Lost in the moors on a rocky dirt path
A note more about Google Maps. We were warned early on by Christine Brown that Google will send you down any road no matter how remote if it believes you will eventually arrive at your destination. This led to some harrowing drives in Cornwall until I wised up and started ignoring the roads that displayed suspicious warning signs (or weren’t numbered). Well, here in Yorkshire, driving what should have been a fifteen minute ride home from a trip to some old druid ruins, Google Maps led me down a road which gradually worsened until 6 miles in, all that remained was a dirt path and many rocks jutting out of the ground. Not wanting to backtrack, I continued at a snail’s pace until we encountered a closed gate four miles further on warning that the road ahead was not suitable for motor vehicles. Thanks for the warning! As I did not cherish backtracking and hoped the road would soon again improve, Gitty opened the gate and we forged on through the moors at a crawl for the next 45 harrowing minutes. It was wild and beautiful and the area should have been enjoyed on foot. When we finally reached pavement again, we whooped and I gave thanks to the God of Tyres that mine were spared.

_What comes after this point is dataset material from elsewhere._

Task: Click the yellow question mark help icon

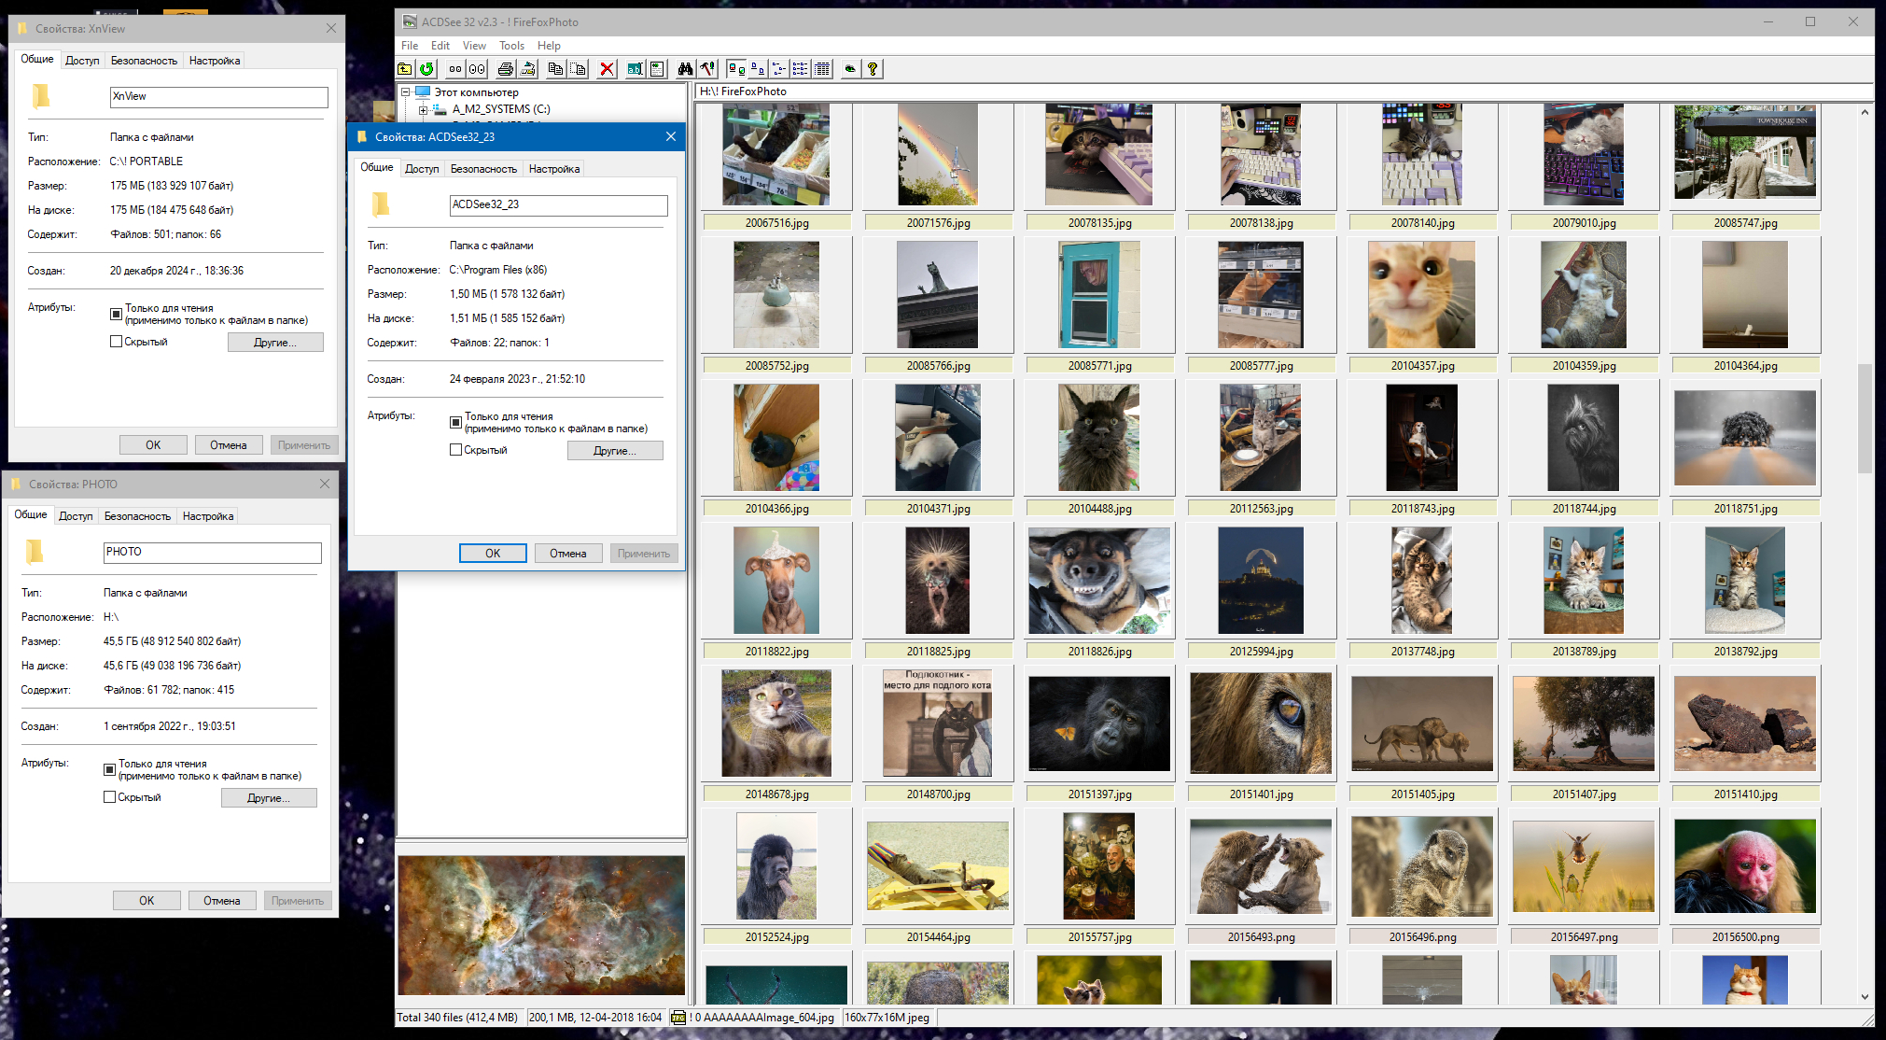Action: coord(872,69)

Partridges blocked the road so Gitty had to leave the car to shoo them away
Back at Jyl’s terraced house (that’s what they call rowhouses) we enjoyed helping with gardening: first shopping for lots of plants, then prepping the overgrown areas for planting and then, yes, the planting of a lot of flowerful bee-friendly plants. Including a bird feeder, which was immediately visited by English robins, chaffinches and several tits. We were not only missing the cooking, but also the gardening, so we were all happy about our involvement there.

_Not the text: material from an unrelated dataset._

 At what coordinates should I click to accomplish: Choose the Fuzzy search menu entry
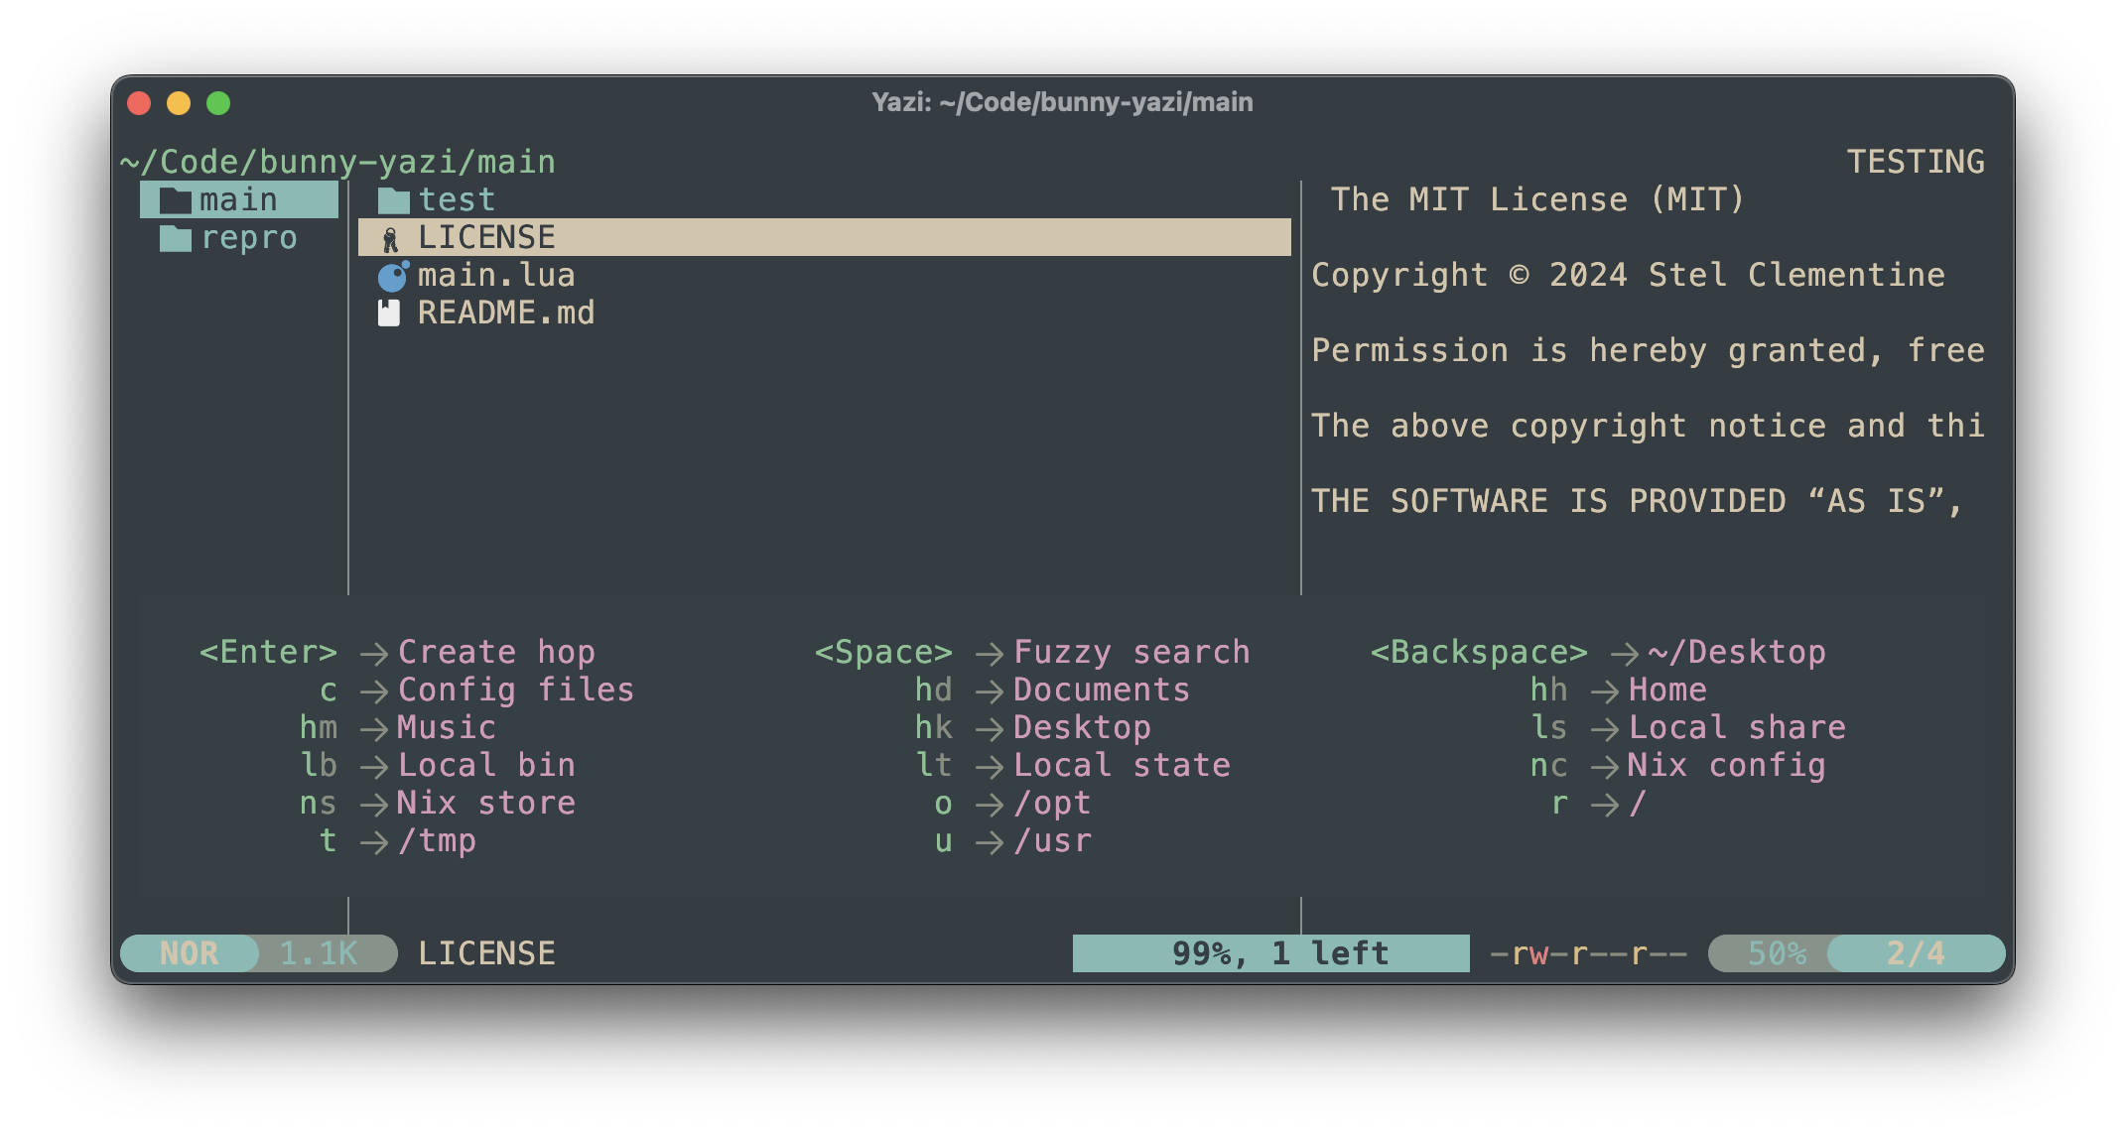click(1131, 652)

For our final week in the UK, all four of us traveled together exploring first northward along the east coast of Yorkshire and then crossing west through the Scottish Border, a county that belongs to Scotland and is located South of Edinburgh. There we stayed a few days in Galashiels, in the center of the Borders, before we moved on to the west coast and stayed in Glasgow.

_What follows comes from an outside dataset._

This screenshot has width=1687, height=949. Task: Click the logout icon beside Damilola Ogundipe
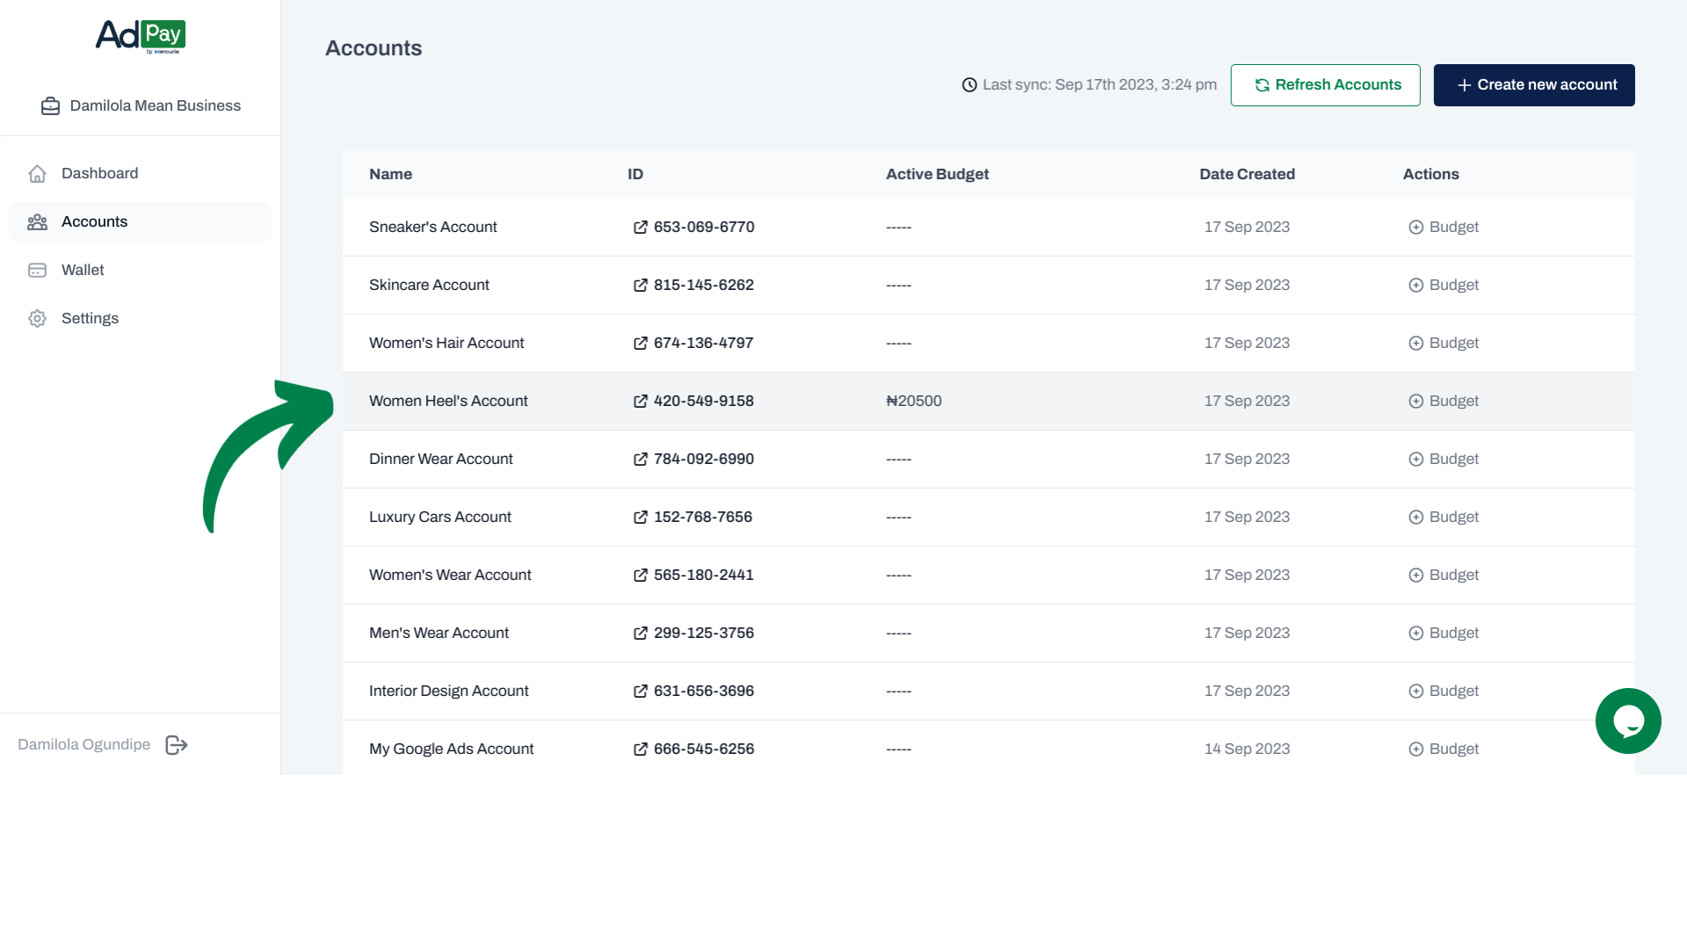click(177, 745)
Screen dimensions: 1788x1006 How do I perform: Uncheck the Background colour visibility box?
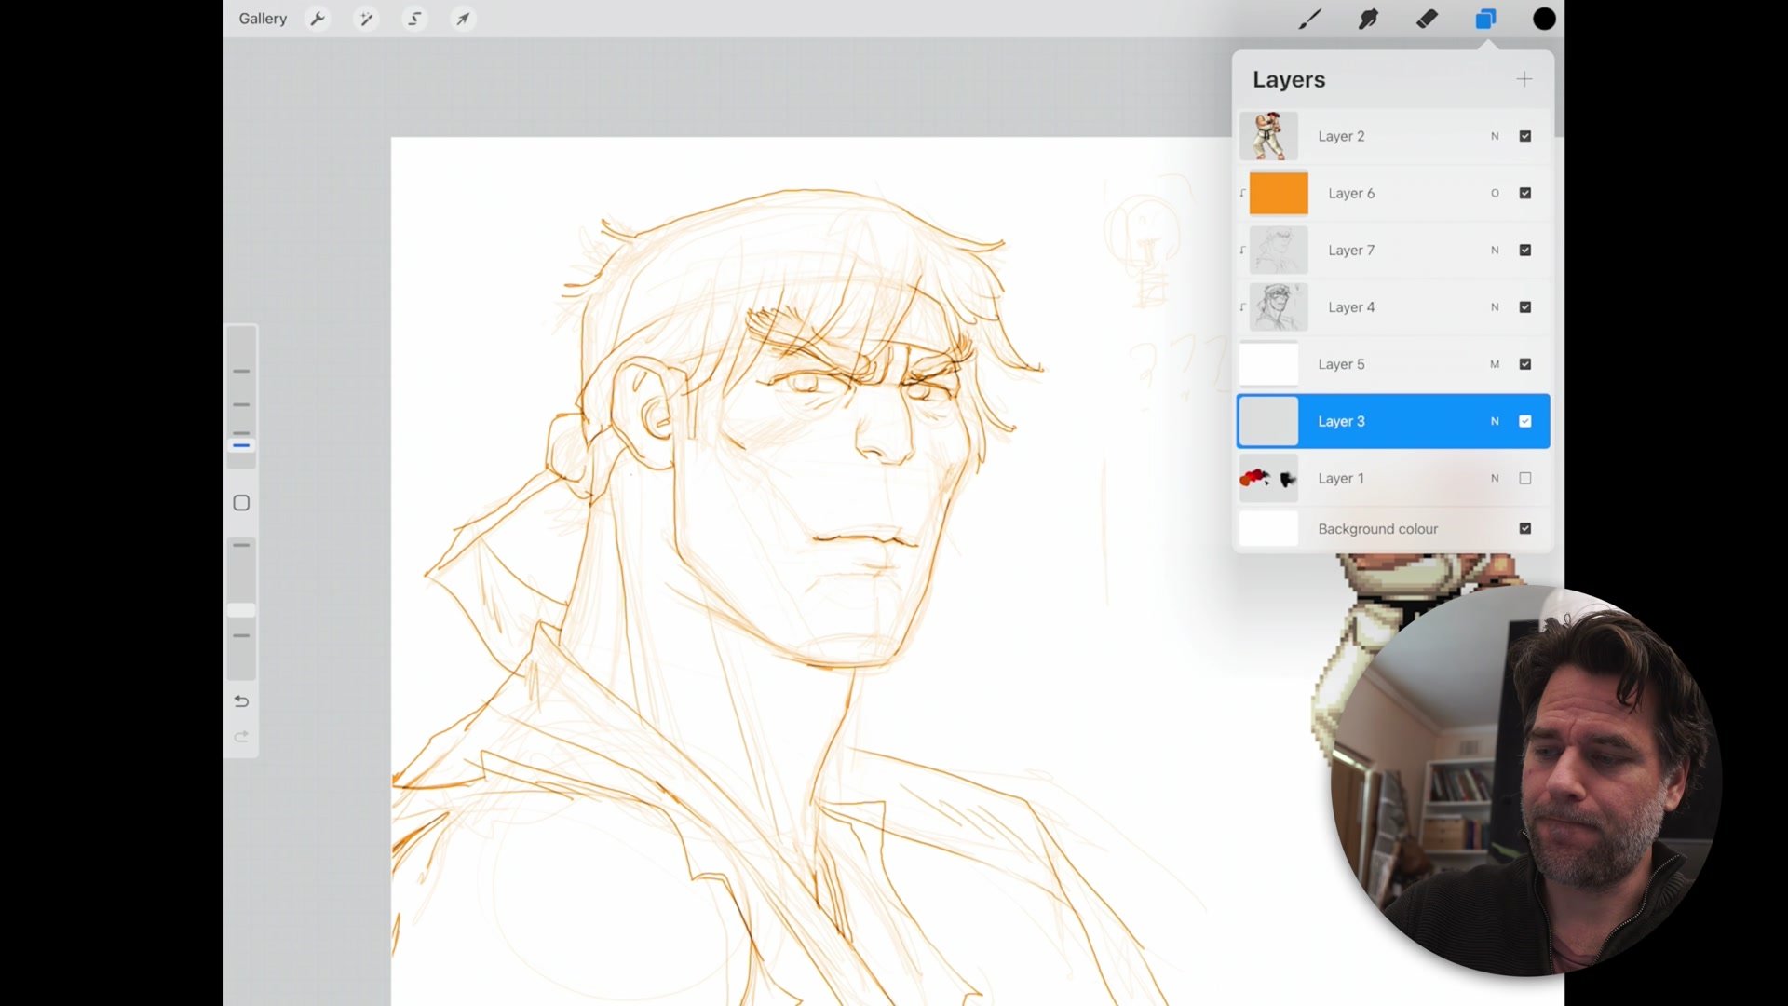pos(1524,528)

Some of the highlights included visiting Durham Cathedral where the last remaining Magna Carta document from 1225 is housed. Dr. Christopher Hunter, an avid coffee drinker known to imbibe over 20 cups a day, spilled ink over the precious scroll sometime in the 1740s. He was never allowed back into the library again.
We especially liked hiking the cliff-side walk at St. Abb’s Head Nature Reserve looking over beautiful scenery and the small and remote fishing village and just enjoying nature at its finest.
In Galashiels, we strolled around the house and gardens of Sir Walter Scott, a very influential writer who is credited with inventing the historical fiction genre.
The home of Sir Walter Scott …
… has a beautiful wild garden
In Glasgow, in an Escape Room (an entertainment that our family enjoys since many years), we found ourselves handcuffed to the walls of a mad doctor’s lab with at most one hour to free ourselves or suffer the consequences. We escaped unharmed to no one’s surprise and also unsurprisingly in record time with Jyl and Alex on our side. Also in Glasgow, we celebrated my birthday at an excellent restaurant and we visited the Kelvingrove Museum, which was highly fascinating for all of us, everyone heading into different sections of Scottish history. Gitty, for example, loved the exhibits and information about the painter group “The Glasgow Boys” from the early 20th century and the artists and furniture makers Charles Rennie Mackintosh and the MacDonald Sisters.
We spent our last few days in the Northern Lake District which some consider the most beautiful area in England. We found a wonderful hiking path from Watendlath Tarn (tarn: Scottish for small mountain lake) to Surprise View. After nearly six weeks, we were hard-pressed to leave the country. England enamored us with its rolling hills and lush green vistas. We absolutely enjoyed spending so much time with our daughter after such a long time apart.
There’s not much else that can compete, but we do have something exciting to look forward to next month, so off we go!